You never forget that initial moment when you realize that some of those patented lessons gained during your youth are faulty.

You never forget that initial moment when you realize that some of those patented lessons gained during your youth are faulty.

You can instantly recall some of that “wisdom” by heart. For instance:

If you earn a college degree you will get a good job. Too bad “good job” doesn’t equal “lucrative job.”


America embraces free speech. That is, unless you utter an idea that is contrary to popular opinion or upsets your boss.


The Emancipation Proclamation freed the slaves. This is true, on paper. But how many slaves have you read about that suddenly cast down their sacks of cotton and sauntered off the plantation after Lincoln’s order?


The president and Congress want what’s best for America. Strangely, that “America” always consists of special interests and citizens who cast votes to place those officials into office.

Around our early 20s we begin to see the cracks in those ideas. Strangely we still pass these same falsehoods to our children. The chain of faulty thinking then comes full circle and infects another generation.
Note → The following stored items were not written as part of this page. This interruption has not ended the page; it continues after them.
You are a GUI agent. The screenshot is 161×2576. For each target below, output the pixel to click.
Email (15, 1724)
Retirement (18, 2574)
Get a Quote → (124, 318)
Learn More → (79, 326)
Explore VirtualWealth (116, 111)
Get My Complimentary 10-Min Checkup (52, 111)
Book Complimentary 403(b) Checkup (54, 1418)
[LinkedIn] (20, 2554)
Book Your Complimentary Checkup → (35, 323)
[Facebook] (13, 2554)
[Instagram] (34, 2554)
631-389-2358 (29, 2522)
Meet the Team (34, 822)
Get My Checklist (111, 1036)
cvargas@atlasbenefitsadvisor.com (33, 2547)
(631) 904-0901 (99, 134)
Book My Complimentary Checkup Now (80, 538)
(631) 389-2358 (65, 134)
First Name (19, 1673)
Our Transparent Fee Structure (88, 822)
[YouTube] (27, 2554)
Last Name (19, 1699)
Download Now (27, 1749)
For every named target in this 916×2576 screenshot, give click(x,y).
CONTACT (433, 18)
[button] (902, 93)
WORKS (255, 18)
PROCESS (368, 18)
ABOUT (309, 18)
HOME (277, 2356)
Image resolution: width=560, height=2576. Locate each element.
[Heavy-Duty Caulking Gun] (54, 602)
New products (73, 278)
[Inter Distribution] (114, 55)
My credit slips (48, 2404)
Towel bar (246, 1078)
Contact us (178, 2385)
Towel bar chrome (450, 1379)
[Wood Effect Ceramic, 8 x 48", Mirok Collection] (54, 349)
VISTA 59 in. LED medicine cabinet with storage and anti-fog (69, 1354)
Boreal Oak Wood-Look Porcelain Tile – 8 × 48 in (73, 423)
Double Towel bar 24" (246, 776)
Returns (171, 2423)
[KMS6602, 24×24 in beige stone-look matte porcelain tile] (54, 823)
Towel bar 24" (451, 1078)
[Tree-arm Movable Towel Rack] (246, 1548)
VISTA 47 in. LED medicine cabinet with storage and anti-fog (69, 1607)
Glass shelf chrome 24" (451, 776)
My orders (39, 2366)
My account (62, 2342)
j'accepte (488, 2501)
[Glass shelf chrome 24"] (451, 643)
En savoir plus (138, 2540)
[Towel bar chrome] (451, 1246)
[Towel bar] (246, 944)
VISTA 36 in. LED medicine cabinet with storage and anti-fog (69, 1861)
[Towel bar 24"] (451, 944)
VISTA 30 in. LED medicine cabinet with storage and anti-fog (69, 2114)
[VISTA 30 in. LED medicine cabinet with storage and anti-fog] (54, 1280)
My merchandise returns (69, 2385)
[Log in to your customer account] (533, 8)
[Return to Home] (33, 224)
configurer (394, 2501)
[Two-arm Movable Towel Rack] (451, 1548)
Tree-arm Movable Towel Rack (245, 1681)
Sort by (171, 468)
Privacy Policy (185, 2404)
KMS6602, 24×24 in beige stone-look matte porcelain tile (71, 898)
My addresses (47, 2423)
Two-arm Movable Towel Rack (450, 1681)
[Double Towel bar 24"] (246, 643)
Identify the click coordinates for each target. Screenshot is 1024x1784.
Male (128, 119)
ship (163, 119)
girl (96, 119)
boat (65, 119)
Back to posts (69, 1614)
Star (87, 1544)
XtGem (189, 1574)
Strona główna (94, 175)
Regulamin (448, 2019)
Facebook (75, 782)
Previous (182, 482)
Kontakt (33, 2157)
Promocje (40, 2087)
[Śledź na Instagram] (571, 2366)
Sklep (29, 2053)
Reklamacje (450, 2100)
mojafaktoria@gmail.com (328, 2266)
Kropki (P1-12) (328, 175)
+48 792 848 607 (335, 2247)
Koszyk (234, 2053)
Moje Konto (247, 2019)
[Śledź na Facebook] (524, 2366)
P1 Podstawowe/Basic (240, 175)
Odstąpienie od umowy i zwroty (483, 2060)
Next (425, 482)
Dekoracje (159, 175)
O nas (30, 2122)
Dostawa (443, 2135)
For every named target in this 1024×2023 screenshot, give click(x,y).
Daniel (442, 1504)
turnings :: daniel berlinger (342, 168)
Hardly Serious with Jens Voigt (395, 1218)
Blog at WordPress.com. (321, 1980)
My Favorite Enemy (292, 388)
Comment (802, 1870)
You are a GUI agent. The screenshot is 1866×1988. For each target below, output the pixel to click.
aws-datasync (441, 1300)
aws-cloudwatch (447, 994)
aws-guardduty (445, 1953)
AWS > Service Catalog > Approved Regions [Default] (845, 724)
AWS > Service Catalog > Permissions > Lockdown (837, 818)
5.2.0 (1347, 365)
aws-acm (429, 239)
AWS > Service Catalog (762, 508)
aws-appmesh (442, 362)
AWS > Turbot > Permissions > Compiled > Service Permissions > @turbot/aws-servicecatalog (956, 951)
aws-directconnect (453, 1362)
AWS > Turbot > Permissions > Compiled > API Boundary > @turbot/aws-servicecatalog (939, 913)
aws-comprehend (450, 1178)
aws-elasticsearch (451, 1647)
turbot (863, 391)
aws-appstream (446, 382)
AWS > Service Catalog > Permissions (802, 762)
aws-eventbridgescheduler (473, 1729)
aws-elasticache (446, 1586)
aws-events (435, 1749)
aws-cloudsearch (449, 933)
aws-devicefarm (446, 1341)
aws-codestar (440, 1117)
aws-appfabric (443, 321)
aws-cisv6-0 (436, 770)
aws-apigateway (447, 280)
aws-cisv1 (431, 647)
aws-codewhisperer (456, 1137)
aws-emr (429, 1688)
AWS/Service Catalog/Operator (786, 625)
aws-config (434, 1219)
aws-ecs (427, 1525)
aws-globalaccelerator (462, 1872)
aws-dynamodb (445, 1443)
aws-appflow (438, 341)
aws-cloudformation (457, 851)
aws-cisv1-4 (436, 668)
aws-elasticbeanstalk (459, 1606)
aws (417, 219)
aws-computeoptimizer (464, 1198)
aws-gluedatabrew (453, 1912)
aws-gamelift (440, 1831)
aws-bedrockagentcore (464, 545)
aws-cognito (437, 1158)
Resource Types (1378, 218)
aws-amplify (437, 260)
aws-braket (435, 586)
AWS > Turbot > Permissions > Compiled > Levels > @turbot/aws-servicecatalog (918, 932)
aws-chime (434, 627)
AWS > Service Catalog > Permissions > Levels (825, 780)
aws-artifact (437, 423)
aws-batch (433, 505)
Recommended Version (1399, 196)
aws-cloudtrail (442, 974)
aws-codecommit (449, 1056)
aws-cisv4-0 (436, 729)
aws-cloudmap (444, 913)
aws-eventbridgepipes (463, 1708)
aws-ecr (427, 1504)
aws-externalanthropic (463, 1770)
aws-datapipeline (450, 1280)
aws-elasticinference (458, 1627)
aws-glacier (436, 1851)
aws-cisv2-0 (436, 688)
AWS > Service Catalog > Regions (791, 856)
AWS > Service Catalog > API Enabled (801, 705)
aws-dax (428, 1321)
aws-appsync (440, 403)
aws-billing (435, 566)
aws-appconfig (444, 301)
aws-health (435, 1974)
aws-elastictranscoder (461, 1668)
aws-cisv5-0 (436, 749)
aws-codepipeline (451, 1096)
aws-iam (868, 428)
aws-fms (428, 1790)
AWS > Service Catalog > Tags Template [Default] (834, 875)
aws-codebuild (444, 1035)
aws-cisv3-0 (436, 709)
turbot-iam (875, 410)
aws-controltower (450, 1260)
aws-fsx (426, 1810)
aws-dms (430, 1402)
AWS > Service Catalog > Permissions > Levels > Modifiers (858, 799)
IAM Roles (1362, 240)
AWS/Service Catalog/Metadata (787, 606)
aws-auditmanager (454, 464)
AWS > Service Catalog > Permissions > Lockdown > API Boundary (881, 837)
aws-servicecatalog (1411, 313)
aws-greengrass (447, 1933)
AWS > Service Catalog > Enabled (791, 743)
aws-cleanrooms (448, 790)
For the sake of our children, we need to begin telling them more of the truth. We don’t need to open the whole treasure chest of life (save the realities of Santa Claus and mom’s late night shouts to God), but if we want to fully equip our children to be successful we need to level with them on more than a few issues.

First, attending a college or university isn’t the ideal route for everyone. There are many successful people who followed their dreams and invented the Next Big Thing or polished their crafts with the experience of life. The only thing that a college degree guarantees is debt. Employers want experienced workers first and foremost.

Let’s tell them that many people in our country didn’t support Martin Luther King Jr., and the nonviolent civil rights movement, including some members of their family. This doesn’t mean Grandpa or Uncle Jimmy was evil, but no one was around to open their minds to the true notion of equality. The teaching tool for our children is to expand their exposure to multiple cultures and ideas.

We always tell our babies that money doesn’t grow on trees. However it does grow in the bank, albeit very slowly and more so for those who own and operate the bank. The rich stay rich by spending other people’s money. The lesson: own your property and make it work for your benefit.

The world is constantly evolving, and our children need a stronger understanding of its history and its present. Parents and loved ones are a child’s first teachers.

Let’s teach them something they can actually believe in.